Washing blood products to remove plasma factors that can cause adverse reactions “is something we almost never do,” cautioned Dr. Draper. “Only wash if there’s a significant allergic response.”
Identifying, treating, and reporting possible transfusion reactions is crucial. Transfusion reactions can be serious and can be misdiagnosed. “When a patient has fever, respiratory distress, rash-we want to always consider that it could be related to the transfusion,” said Dr. Draper.

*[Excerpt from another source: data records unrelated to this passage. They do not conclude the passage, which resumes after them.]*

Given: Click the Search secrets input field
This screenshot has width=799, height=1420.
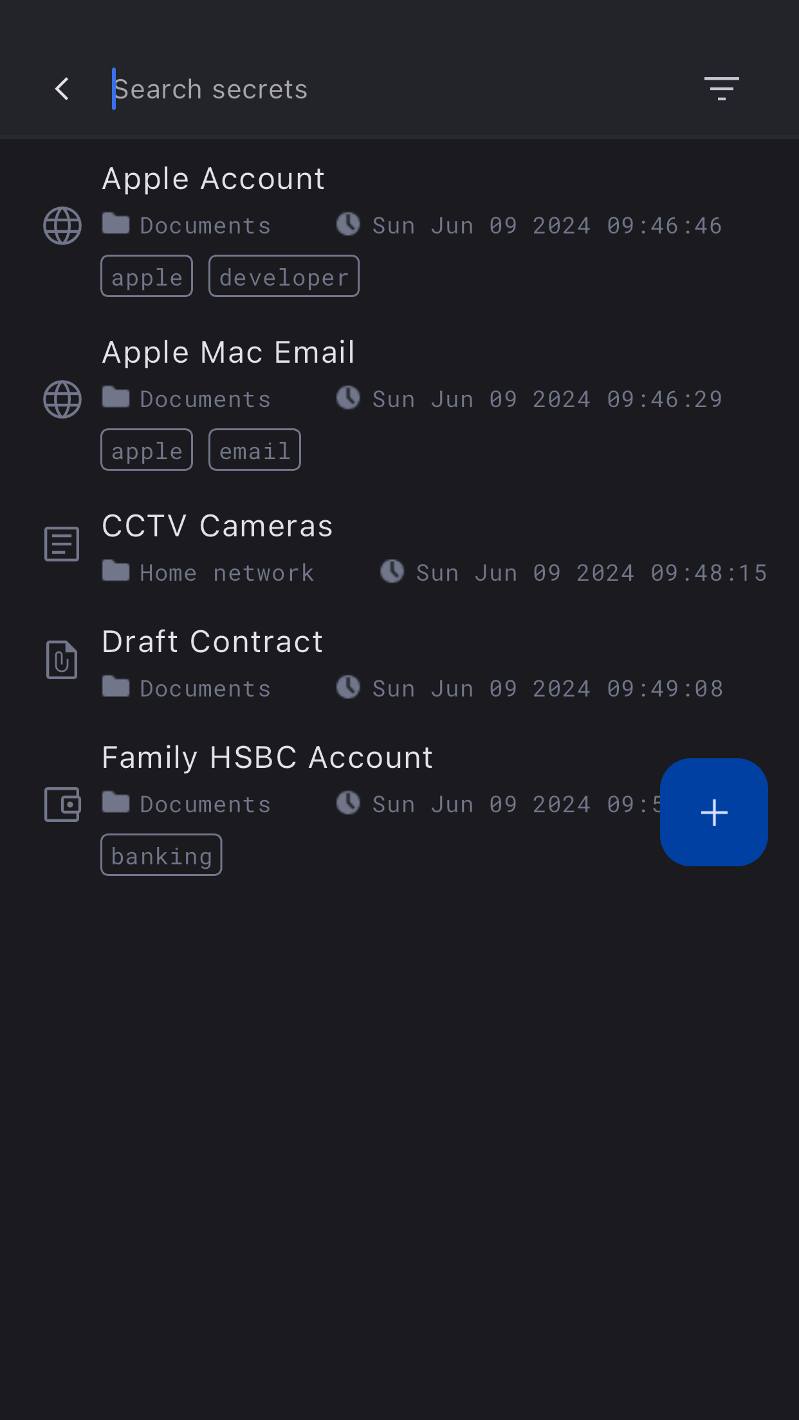Looking at the screenshot, I should coord(386,89).
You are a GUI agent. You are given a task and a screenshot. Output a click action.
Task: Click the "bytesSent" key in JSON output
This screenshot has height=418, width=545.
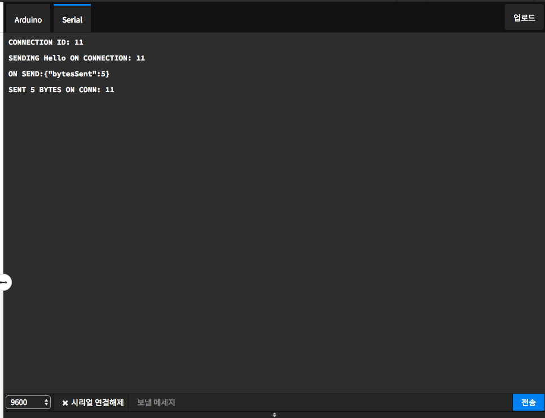(72, 74)
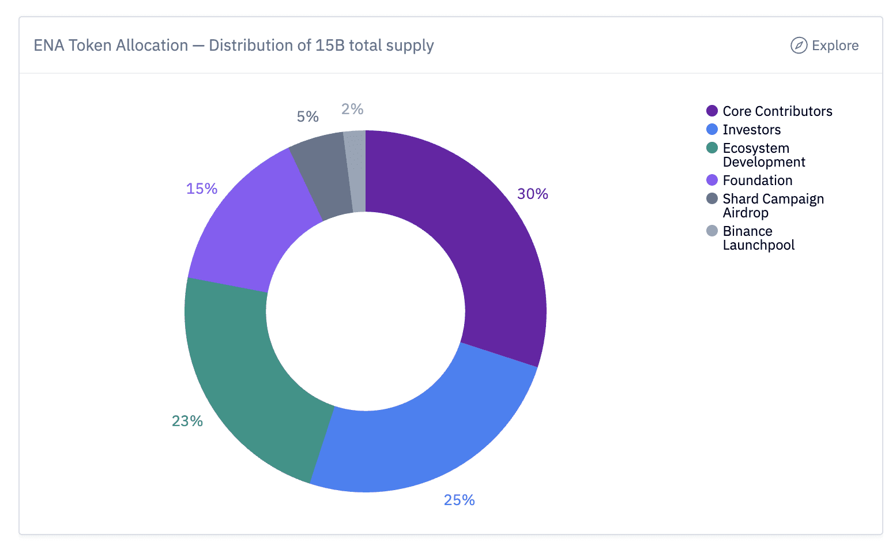The image size is (896, 557).
Task: Select the Core Contributors legend color dot
Action: click(711, 110)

Acute hemolytic reactions. These reactions are particularly worrisome. “They’re not common because we do a lot to try to prevent them. Most commonly, they’re caused by ABO-incompatible red blood cells delivered due to clerical error, causing immediate intravascular hemolysis.”
Acute hemolytic transfusion reactions can cause shock and, in 36% of APL patients, renal failure, Dr. Draper said.
“We treat the symptom,” she advised. “If they are going into shock, we treat the shock. If they have renal failure, we treat renal failure.”
Delayed hemolytic reactions. These are usually not a reaction to ABO mismatch, and are often misdiagnosed. In these cases the patient might have a low-grade fever, which is mistaken for infection. Ten percent of patients with delayed hemolytic reactions will have jaundice and 55% will have fever and chills.
Bacterial sepsis. Among the very worst transfusion-related adverse events are cases of bacterial sepsis-typically involving contaminated platelets that have to be kept at room temperature. “They’re a perfect ‘petri dish’ for bacteria,” explained Dr. Draper. Culprits frequently involve gram-positive skin flora or endotoxin-releasing gram-negative strains that “get into the bag” before transfusion.
The US Food and Drug Administration advises that bags be administered within 4 hours once it’s spiked, to avoid bacterial growth, she noted.